Repetition of above... Neither do we have the documents Tertullian and Victor of Antioch used - so what? If you trust these two, why not Irenaeus and Justin Martyr? Plus, Jerome included Mark 16:9-20
in his Latin Vulgate. If he was such a respected expert and was ultimately uncomfortable removing it from the canon, why are you so bold?
Marc wrote: In terms of the text I cited from the Restoration Quarterly showing that a Syriac text does indeed pre-date the Peshitto you can contact Western Baptist College in Salem Oregon. They have it.
I do not have immediate access to that. Please provide the date, rather than expecting us to simply take your word for the paper's conclusions. If we trusted your interpretation of evidence, we would not be having this discussion.
Regarding Acts 10:44-48
, I agree with sldedford's reasoning, that basing rejection of any text on contradiction with another is assuming the thing to be proven, circular reasoning. Therefore, I reject the dismissal of Mark 16:9-20
, because it contradicts anyone's interpretation of Acts 10:44-48
Old Questions Marc has still failed to address:
- How is uncovering new archaeological facts yields new understanding comparable to uncovering a corruption regarding the plan of salvation?
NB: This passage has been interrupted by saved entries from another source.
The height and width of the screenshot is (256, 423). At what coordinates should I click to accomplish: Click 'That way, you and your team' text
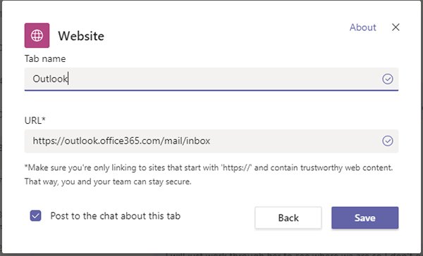point(108,181)
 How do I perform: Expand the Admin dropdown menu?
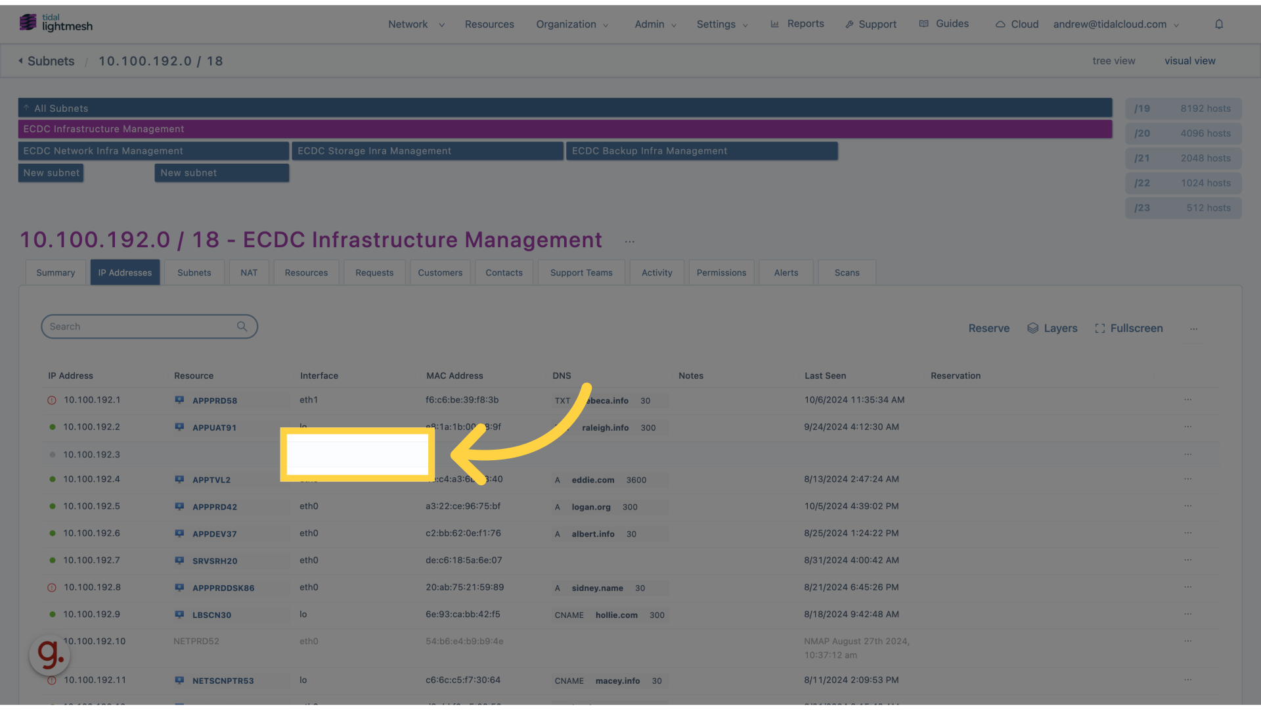click(x=654, y=24)
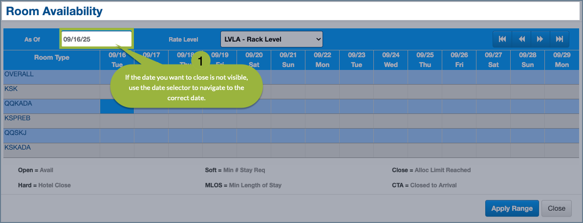Advance forward one date range
The image size is (583, 223).
point(540,39)
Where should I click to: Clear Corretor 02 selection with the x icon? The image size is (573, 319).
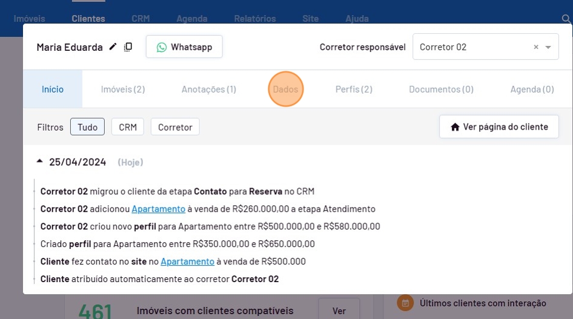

- What recent discoveries regarding the Greek language are comparable to discovering a heinous insertion regarding the plan of salvation?
- How is it that man could add to Scriptures and not change it, rendering it corrupted and broken?
- How a change in plurality of "was"/"were" in John 1:13 introduces false doctrine on par with Mark 16:9-20?
- What are we saying about God by accepting that He permitted heinous false doctrine to be injected into Scripture, which was undiscovered for almost 2000 years?
- How can he assure us that anything in the Bible is from God, because he cannot promise we will not find an new, earlier manuscript missing any given section?
- Why has he rejected the quotation of Justin Martyr and Irenaeus from Mark 16:9-20, who are dated earlier than all his references, including all of the "earliest Latin, Armenian, Coptic, and Georgian manuscripts"?
- What standard does he use for placing confidence in any passage in the Bible?
- Why he limits "unbroken Scripture" to what exists in God's mind, especially in view of the internal definition?
- Why he dismisses the other variants in Aleph and B, but firmly holds on to their minority exclusion of Mark 16:9-20?
- Why he clings to the early minority on documents, but clings to the late majority on quotations? Standard of convenience?
- Why he accepts Metzger as final authority on Mark 16:9-20, but he does not accept him on other things? Standard of convenience?
- Has not addressed any arguments found in the originally linked article.
Since I have repeated myself twice now, I am done on this thread.
Thank you for your patience and thoughtful consideration.